I have a house that has a hip style roof. Id like to add on, but im unsure how the roof would end up looking. Right now its kind of an L shape and i want to add on to square it off. Right now it has roof lines are similar to this:










What would my options be?


----------



## vsheetz (Sep 28, 2008)

I had a L-shaped house at one time, and wanted to do similar - to end up with a square house. Looked at various options and decided there was no good way to do it without a major roof removal, and reframing the whole back side of the house's roof. Decided that was too extensive and not cost justified. Instead built an addition that created a U-shaped configuration.


----------



## tony.g (Apr 15, 2012)

As above, squaring it off will not work.

You would either end up with 2 valleys, which would look dreadful and emphasise the fact that it was an add-on, or you would need to re-build the roof with a higher ridge.
If it was a traditional cut roof, you might be able to retain part of the roof and use that as support for the enlarged roof. If it's roof trusses?.... probably not.
In any case, would your local authority allow a significantly raised roof-line?


----------



## jimmy21 (Jul 2, 2008)

im not sure, but i don't see why not. I wouldn't have a problem ripping the roof off of 1 side. The 2 sides on the L are not the same size. The house was originally square and at some point they added on a back room. 15'x15' or so. So the thing to do would be to rip the roof off of that, and add taller trusses on that plus the new addition? 
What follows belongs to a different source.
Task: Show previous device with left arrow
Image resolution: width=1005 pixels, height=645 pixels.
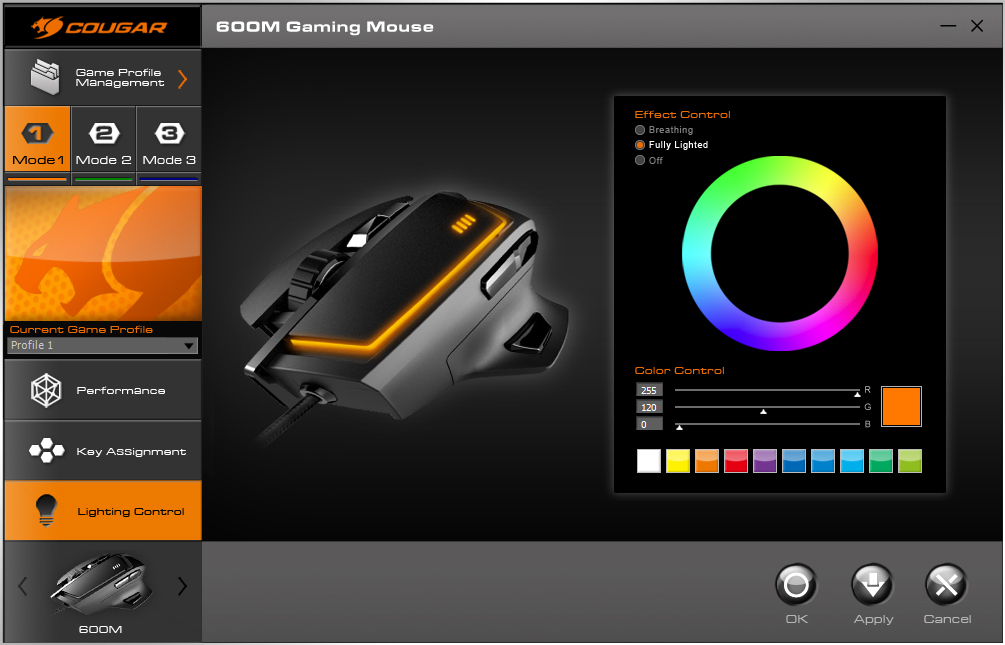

I am not totally set on a square design. The house desperately needs an addition though and has plenty of room in the back to add on. I just need to figure it how to make it work with the roof


----------



## jimmy21 (Jul 2, 2008)

anyone have anything to add?

The house prettey much looks like the attached picture. Similar Slope, lengths and shape. Only difference being that would be the back of my house and not the front and the garage in the picture would just be living space. So if i ripped the roof off the garage part, then how should i do it? Would it help if i went two stories with the addition, because ive toyed around with the idea of doing 2 stories.


----------



## AndyGump (Sep 26, 2010)

I guess you could do something like this.

Andy.


----------



## sixeightten (Feb 10, 2009)

You could just extend the existing rafters from the existing ridge, up to a new higher ridge. This will involve setting a beam at the location of the current existing wall if you are planning to remove the wall.


----------